___ AVAILABLE RECORDS

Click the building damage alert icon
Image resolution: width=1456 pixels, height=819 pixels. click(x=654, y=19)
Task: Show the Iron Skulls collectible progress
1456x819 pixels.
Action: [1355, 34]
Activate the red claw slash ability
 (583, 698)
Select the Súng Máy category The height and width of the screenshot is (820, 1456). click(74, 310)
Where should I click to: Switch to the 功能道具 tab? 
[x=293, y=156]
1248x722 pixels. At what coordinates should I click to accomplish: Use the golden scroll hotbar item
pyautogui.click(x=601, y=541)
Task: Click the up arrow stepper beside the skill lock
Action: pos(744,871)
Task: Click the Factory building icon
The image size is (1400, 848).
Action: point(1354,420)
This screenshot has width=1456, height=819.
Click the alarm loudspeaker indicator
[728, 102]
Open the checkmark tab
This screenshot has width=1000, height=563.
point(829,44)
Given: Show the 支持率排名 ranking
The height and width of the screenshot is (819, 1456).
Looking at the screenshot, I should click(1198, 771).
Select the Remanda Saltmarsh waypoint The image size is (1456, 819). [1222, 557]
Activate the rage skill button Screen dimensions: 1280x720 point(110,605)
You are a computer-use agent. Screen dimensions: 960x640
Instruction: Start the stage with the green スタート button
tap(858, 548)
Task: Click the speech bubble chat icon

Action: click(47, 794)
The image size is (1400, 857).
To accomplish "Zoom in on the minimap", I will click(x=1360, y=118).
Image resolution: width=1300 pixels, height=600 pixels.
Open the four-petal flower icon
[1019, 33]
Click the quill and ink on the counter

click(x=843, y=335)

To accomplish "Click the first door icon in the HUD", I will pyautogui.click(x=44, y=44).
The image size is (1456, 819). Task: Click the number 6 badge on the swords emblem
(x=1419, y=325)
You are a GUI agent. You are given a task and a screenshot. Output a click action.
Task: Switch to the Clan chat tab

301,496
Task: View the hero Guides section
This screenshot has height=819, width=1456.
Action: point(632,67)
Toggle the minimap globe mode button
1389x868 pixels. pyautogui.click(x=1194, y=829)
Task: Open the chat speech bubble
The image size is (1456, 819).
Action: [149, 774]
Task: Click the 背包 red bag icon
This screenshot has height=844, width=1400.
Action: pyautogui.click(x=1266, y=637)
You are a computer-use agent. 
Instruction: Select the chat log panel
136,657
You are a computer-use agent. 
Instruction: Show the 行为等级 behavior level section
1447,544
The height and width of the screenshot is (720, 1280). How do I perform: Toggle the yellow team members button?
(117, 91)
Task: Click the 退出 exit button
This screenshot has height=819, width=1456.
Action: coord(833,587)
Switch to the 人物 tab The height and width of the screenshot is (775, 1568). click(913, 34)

______

# [GIVEN TASK]
Please put the lines from the one containing "The image size is (1456, 819). Task: Click" up to and including the one containing "Action: coord(833,587)" into a Markdown table with the columns No. and Line. Number the rows and skip any blank lines.

# [ANSWER TO THIS EXERCISE]
| No. | Line |
|---|---|
| 1 | The image size is (1456, 819). Task: Click the number 6 badge on the swords emblem |
| 2 | (x=1419, y=325) |
| 3 | You are a GUI agent. You are given a task and a screenshot. Output a click action. |
| 4 | Task: Switch to the Clan chat tab |
| 5 | 301,496 |
| 6 | Task: View the hero Guides section |
| 7 | This screenshot has height=819, width=1456. |
| 8 | Action: point(632,67) |
| 9 | Toggle the minimap globe mode button |
| 10 | 1389x868 pixels. pyautogui.click(x=1194, y=829) |
| 11 | Task: Open the chat speech bubble |
| 12 | The image size is (1456, 819). |
| 13 | Action: [149, 774] |
| 14 | Task: Click the 背包 red bag icon |
| 15 | This screenshot has height=844, width=1400. |
| 16 | Action: pyautogui.click(x=1266, y=637) |
| 17 | You are a computer-use agent.  |
| 18 | Instruction: Select the chat log panel |
| 19 | 136,657 |
| 20 | You are a computer-use agent.  |
| 21 | Instruction: Show the 行为等级 behavior level section |
| 22 | 1447,544 |
| 23 | The height and width of the screenshot is (720, 1280). How do I perform: Toggle the yellow team members button? |
| 24 | (117, 91) |
| 25 | Task: Click the 退出 exit button |
| 26 | This screenshot has height=819, width=1456. |
| 27 | Action: coord(833,587) |